I am reminded of that line from the old Lenten hymn: “Ye who think of sin but lightly Nor suppose the evil great Here may view its nature rightly, Here its guilt may estimate.” It is only when we see Jesus rejected and ridiculed—beaten and crucified-- that we begin to understand what our sin actually is-- and that is what Judas saw and experienced as he saw Jesus convicted of crimes he did not commit and led away to a death that struck terror in the heart of every person in the ancient world.
And what Judas says in response are the words that every one of us must say about ourselves: I have sinned! He saw the truth about himself and he saw the truth about Jesus—that Jesus was innocent and that he was guilty and his mind was changed in that moment about what he did and he did not want the blood of Jesus on his hands.
But of course it was on his hands—he had sinned—he was guilty—and he was ashamed and sorry and he said so.
It’s at that moment that the religious leaders should have stepped in and helped him—it was their job, their sole reason for existence and there were plenty of provisions in the Law to offer sacrifices for his sin and atone for his sin and reconcile him to God. But instead, They said, “What is that to us? See to it yourself.”
In this moment we know that the religion of the Jews as the way to God had come to an end. The curtain in the temple that kept sinful man away from a holy God would be torn in two from top to bottom at the death of Jesus and in short order the temple itself would utterly destroyed with not one stone left lying upon another. All of it useless.
There was no longer any need for the countless animal sacrifices—no longer any need for the altar—no longer any need for these faithless priests who by their own admission abandoned their sole reason for existence by leaving Judas in his sin.
Jesus was now the only sacrifice that mattered—a once for all sacrifice that paid for the sin of the world. Jesus was now the only priest that mattered, standing before his heavenly Father, interceding for a world full of sinners—even the worst of sinners.
Peter would be restored as often as he had fallen. The disciples who abandoned Jesus would meet him in the upper room after his resurrection and Jesus would show them the wounds that healed them. His brothers who had never followed him became leaders in the church. Many of the priests who called for his death came to faith. And an enemy named Saul because a great evangelist. All of them turned to Jesus in faith and were forgiven.
The power and sufficiency of what Jesus Christ had done on the cross was more than enough to reconcile to God a whole world full of sinners—which is why it is such a tragedy what happens next. The Bible says: And throwing down the pieces of silver into the temple, Judas departed, and he went and hanged himself.

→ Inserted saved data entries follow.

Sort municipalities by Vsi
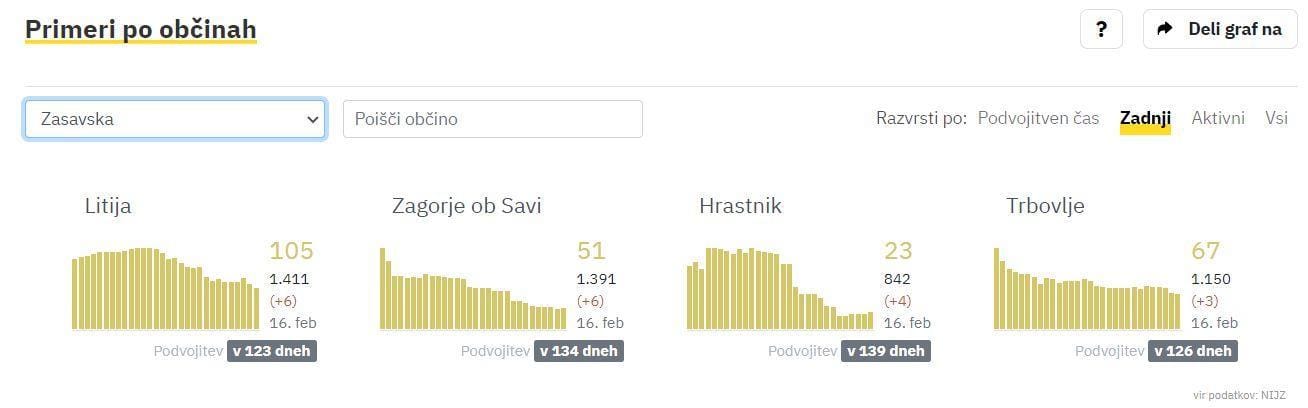 [1276, 118]
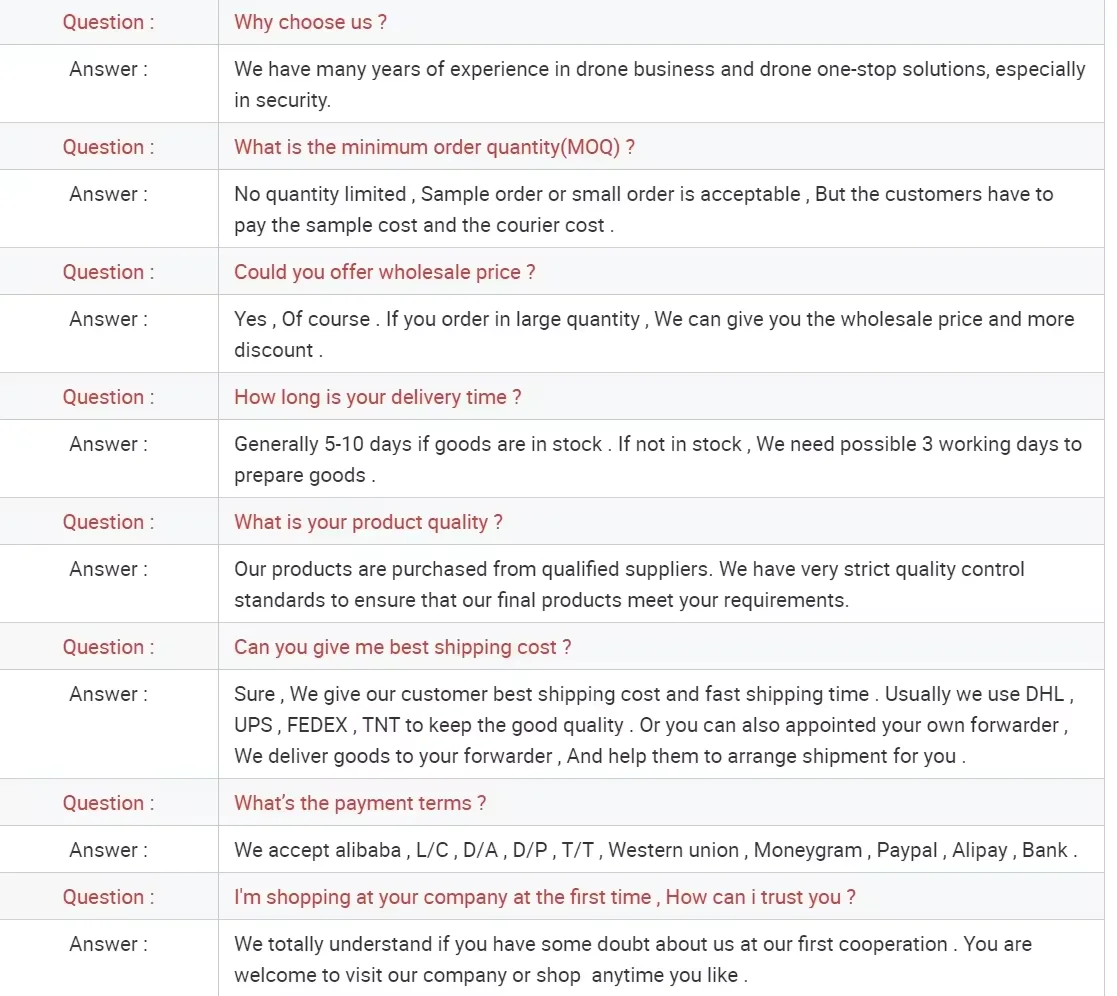Click the "Answer :" label beside the payment methods
This screenshot has width=1117, height=996.
(x=108, y=850)
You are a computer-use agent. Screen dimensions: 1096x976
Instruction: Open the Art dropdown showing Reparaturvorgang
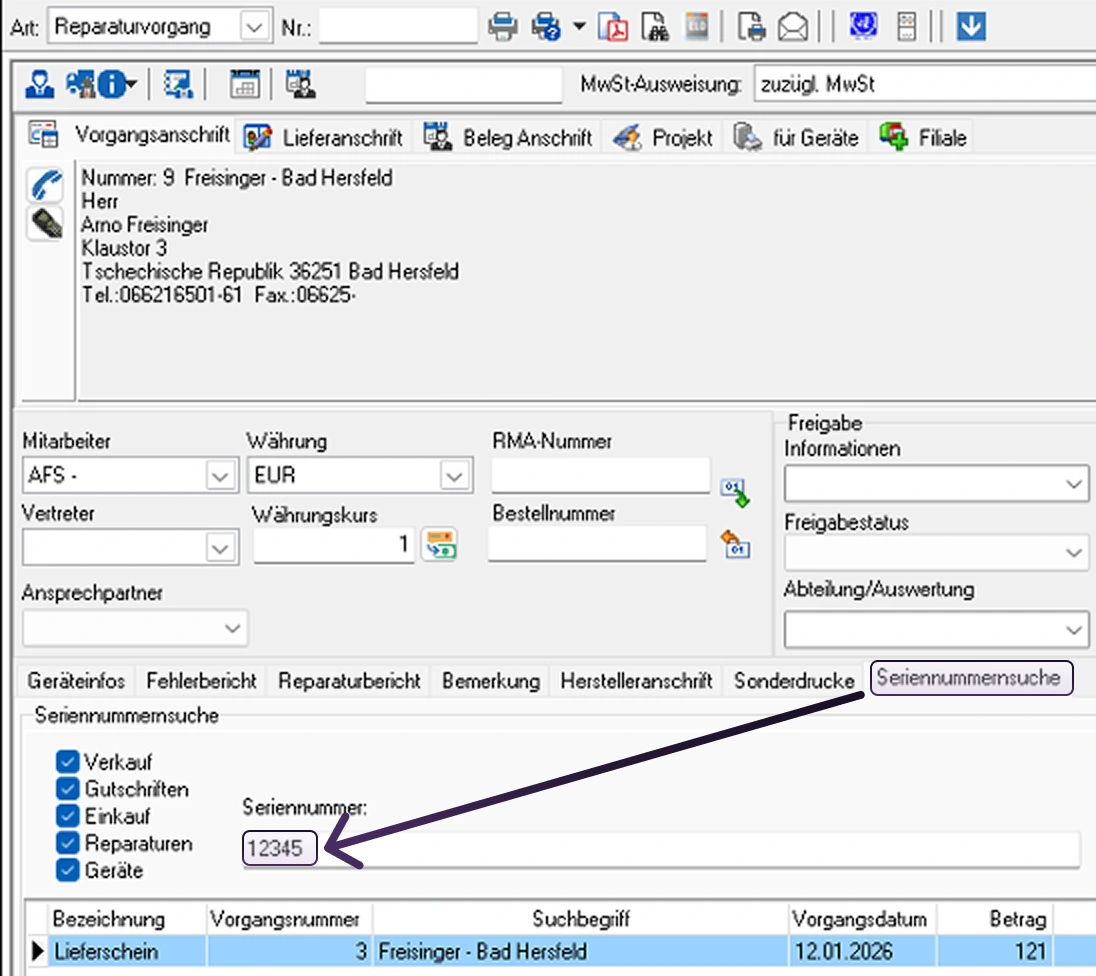point(256,27)
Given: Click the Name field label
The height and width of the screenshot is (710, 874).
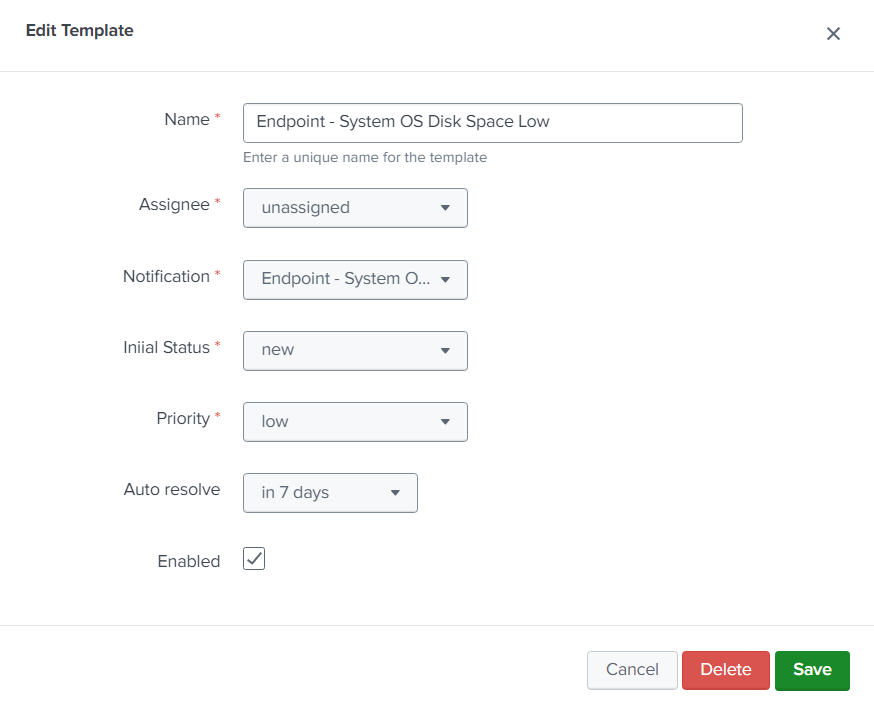Looking at the screenshot, I should point(187,119).
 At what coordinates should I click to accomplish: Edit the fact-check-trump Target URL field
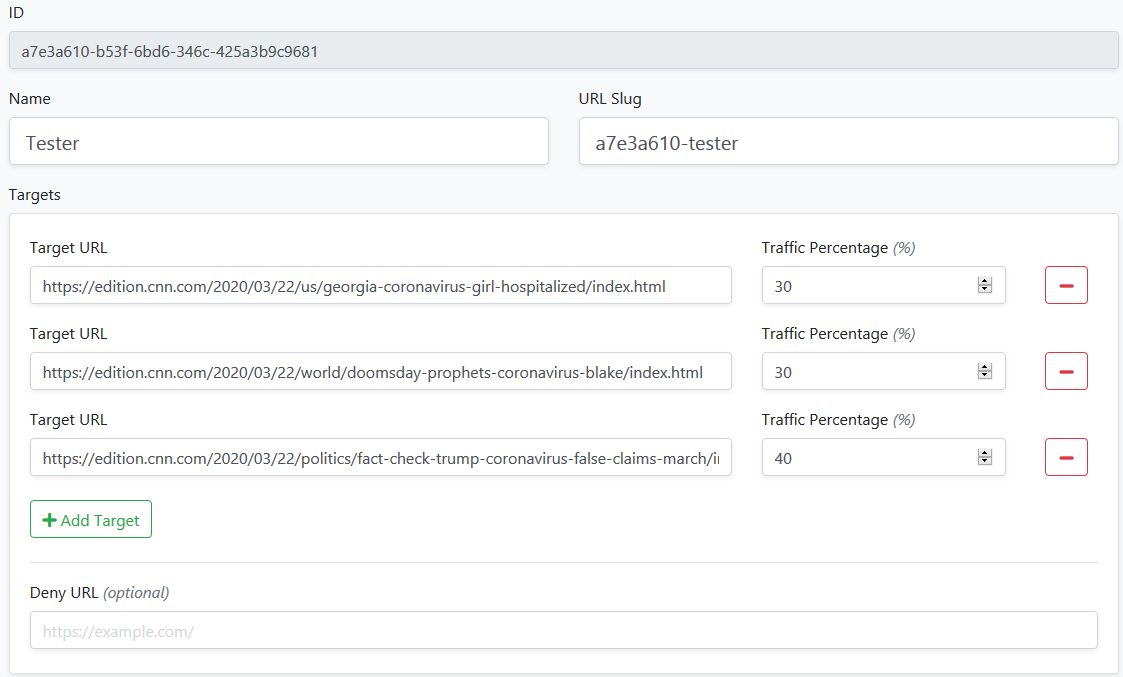(x=380, y=458)
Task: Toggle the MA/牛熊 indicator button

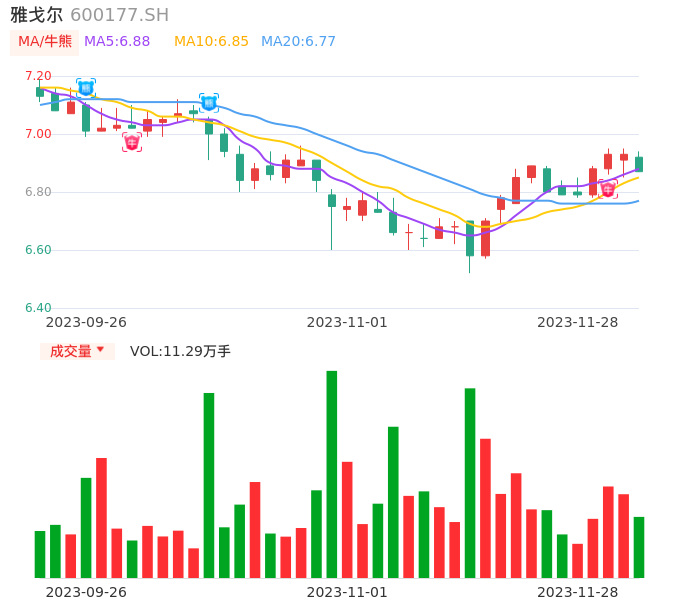Action: tap(44, 42)
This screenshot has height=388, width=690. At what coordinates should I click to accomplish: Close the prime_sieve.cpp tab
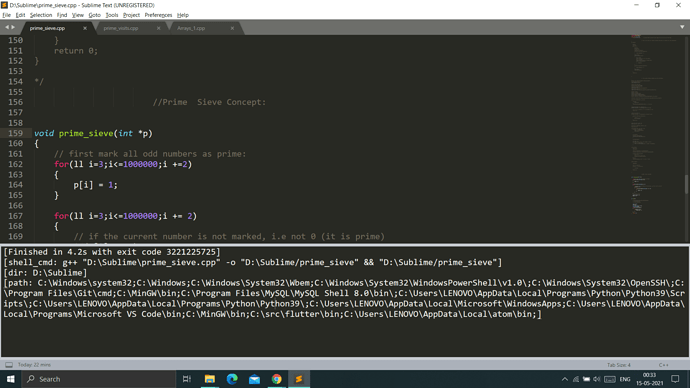pos(85,28)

Repentance has two parts: first that we confess our sins and secondly that we receive forgiveness by turning to Jesus Christ in faith. Tragically, this is what Judas would not do and left alone with his sin, with the crushing weight of guilt and shame resting upon his shoulders instead of Jesus, he despaired and took his own life. The great tragedy of Judas’ life is that he did not believe that the love of Jesus for him was infinitely greater than his sin against Jesus.
The Bible writers tell us this story so that we would never turn away from Jesus—so that we would know and believe that there is nothing that you have ever done or will ever do that is greater than Christ’s ability to forgive. Amen.